Fully concur with your comments below. After I posted
this earlier I though back over what happened and I
realized that it's probably not dd's fault but more
likely to be some sort of oddball driver issue. I
forget the exact symptom of the failure but I think it
was along the lines of dd being unable to read enough
blocks off the input device despite the math/geometry
stuff working out correctly on paper.
-Dave
--- Ethan Dicks <ethan.dicks at gmail.com> wrote:
On 5/3/07, David Comley <david_comley at
yahoo.com>
wrote:
dd also seems to have some
implementation-specifics
baked into it. On Solaris I was completely unable
to
transfer a raw VMS disk image from one drive to
another (identical) one using dd; however the same
transfer worked correctly under Linux.
Hmm... that seems odd. I've worked with dd a lot,
and it's pretty
stupid. It does what you ask it to and pretty much
not anything else.
Could you have been having issues with the sd
driver or with whatever
device you were asking dd to copy to/from? It's not
tough to get into
situations where the device driver is doing things
seemingly behind
your back because of specifics of the minor number
attached to the
/dev/whatever device file and the baggage that
implies.
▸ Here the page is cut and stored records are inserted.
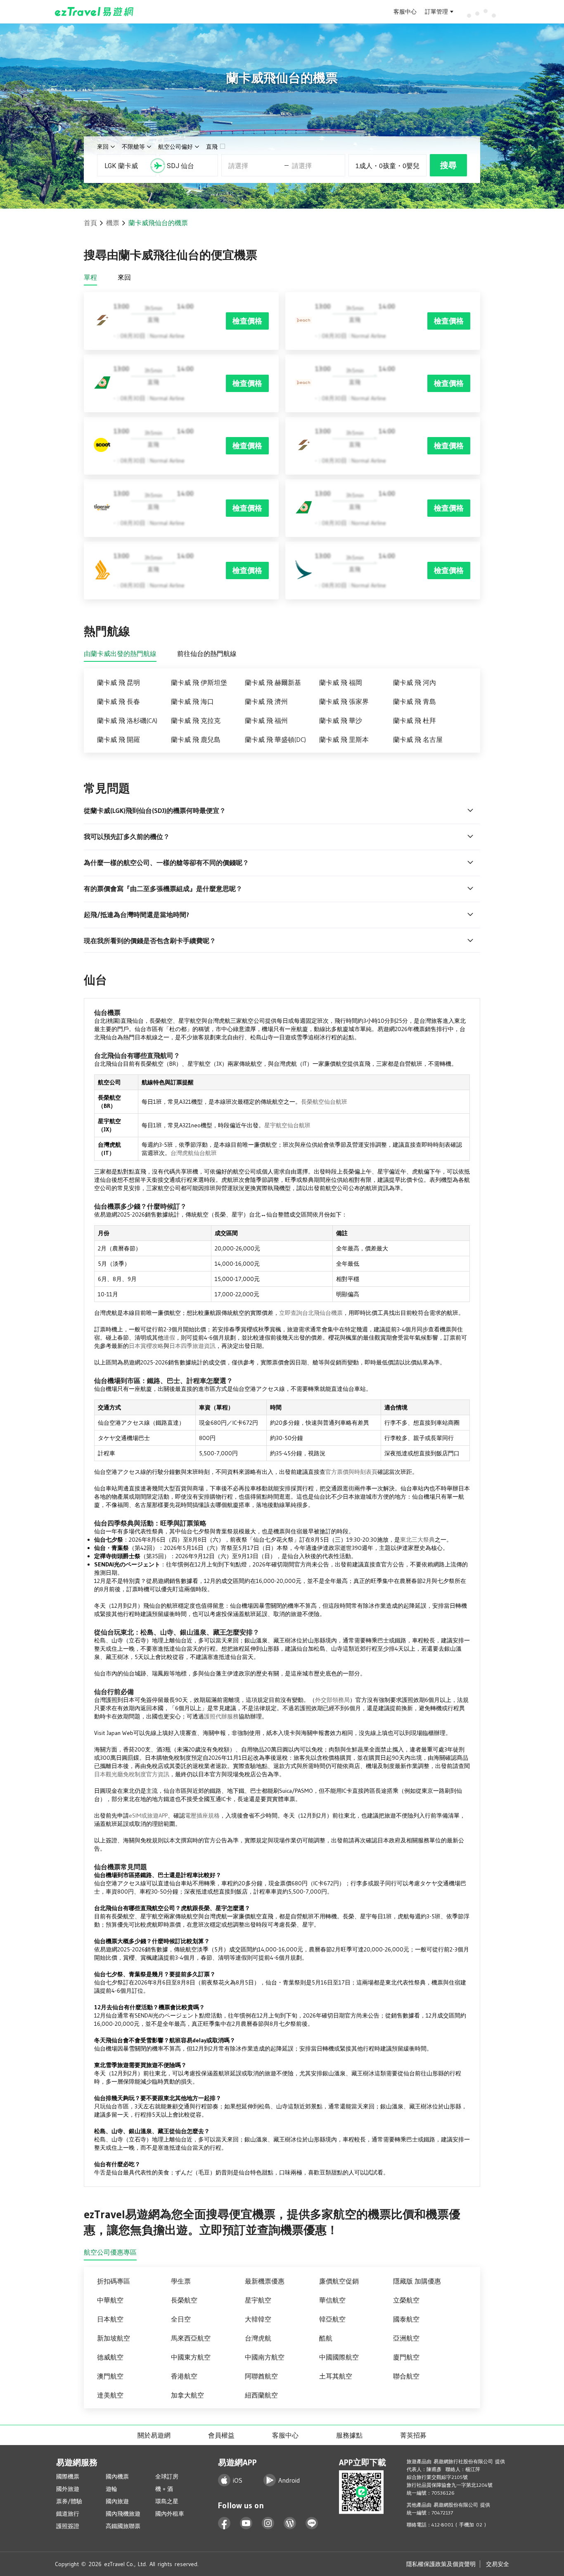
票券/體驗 (69, 2501)
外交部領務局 (332, 1700)
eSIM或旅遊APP (148, 1815)
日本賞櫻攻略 (146, 1346)
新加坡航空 (113, 2338)
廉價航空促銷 (339, 2281)
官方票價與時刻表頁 (351, 1472)
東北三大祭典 (417, 1539)
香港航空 (184, 2376)
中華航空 (110, 2300)
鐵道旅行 (67, 2513)
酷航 (325, 2338)
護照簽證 (67, 2526)
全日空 (181, 2319)
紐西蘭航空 (261, 2395)
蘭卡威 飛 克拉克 (195, 720)
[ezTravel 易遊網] (94, 11)
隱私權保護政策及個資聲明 (441, 2564)
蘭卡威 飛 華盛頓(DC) (275, 739)
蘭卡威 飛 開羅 (118, 739)
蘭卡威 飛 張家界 (344, 701)
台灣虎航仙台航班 (194, 1153)
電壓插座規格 (202, 1815)
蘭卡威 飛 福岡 (340, 682)
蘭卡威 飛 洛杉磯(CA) (127, 720)
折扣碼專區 (113, 2281)
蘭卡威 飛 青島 (414, 701)
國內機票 (117, 2476)
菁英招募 (413, 2435)
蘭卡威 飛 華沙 (340, 720)
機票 (112, 223)
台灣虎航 (258, 2338)
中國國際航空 (339, 2357)
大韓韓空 (258, 2319)
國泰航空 (406, 2319)
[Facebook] (224, 2523)
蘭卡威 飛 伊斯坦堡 (199, 682)
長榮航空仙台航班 (324, 1101)
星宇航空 (258, 2300)
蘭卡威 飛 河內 (414, 682)
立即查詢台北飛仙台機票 (311, 1313)
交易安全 (497, 2564)
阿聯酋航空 (261, 2376)
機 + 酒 (164, 2489)
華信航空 (332, 2300)
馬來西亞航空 (191, 2338)
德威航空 (110, 2357)
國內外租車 (169, 2513)
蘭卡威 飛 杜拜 (414, 720)
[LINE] (312, 2523)
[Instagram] (268, 2523)
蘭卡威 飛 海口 (192, 701)
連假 (169, 1337)
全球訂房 (166, 2476)
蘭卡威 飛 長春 (118, 701)
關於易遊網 (154, 2435)
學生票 (181, 2281)
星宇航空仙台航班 (287, 1125)
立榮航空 (406, 2300)
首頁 (90, 223)
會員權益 (221, 2435)
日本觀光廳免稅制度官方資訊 (131, 1774)
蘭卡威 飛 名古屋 (418, 739)
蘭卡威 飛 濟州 (266, 701)
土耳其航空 (335, 2376)
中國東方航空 (191, 2357)
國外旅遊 (67, 2489)
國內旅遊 (117, 2501)
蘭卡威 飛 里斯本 (344, 739)
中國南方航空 (264, 2357)
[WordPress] (290, 2523)
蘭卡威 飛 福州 (266, 720)
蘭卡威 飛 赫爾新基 (273, 682)
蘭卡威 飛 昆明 (118, 682)
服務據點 (349, 2435)
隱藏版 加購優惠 (417, 2281)
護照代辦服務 (221, 1716)
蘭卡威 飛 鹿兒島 (195, 739)
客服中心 (405, 11)
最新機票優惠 (264, 2281)
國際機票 (67, 2476)
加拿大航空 (187, 2395)
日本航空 (110, 2319)
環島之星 (166, 2501)
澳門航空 (110, 2376)
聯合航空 (406, 2376)
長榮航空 (184, 2300)
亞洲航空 (406, 2338)
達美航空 (110, 2395)
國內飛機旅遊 (123, 2513)
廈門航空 (406, 2357)
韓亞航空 (332, 2319)
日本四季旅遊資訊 (192, 1346)
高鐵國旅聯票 (123, 2526)
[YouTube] (246, 2523)
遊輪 (111, 2489)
It's
especially important with tape devices (rewind/no
rewind, compression,
etc.), but it's possible to have issues with using
the wrong device
name with disks. If I had to guess, the most likely
place for a
problem would be if the beginning of the device from
dd's perspective
(its "block 0") didn't translate to physical block 0
on the device due
to the driver skipping over some part of the disk (a
few blocks, a
cylinder, etc) masked off for a disk label region or
some other
"reserved use".
I'm not disputing that you had problems, I'm just
trying to come up
with a mechanism for how it happened.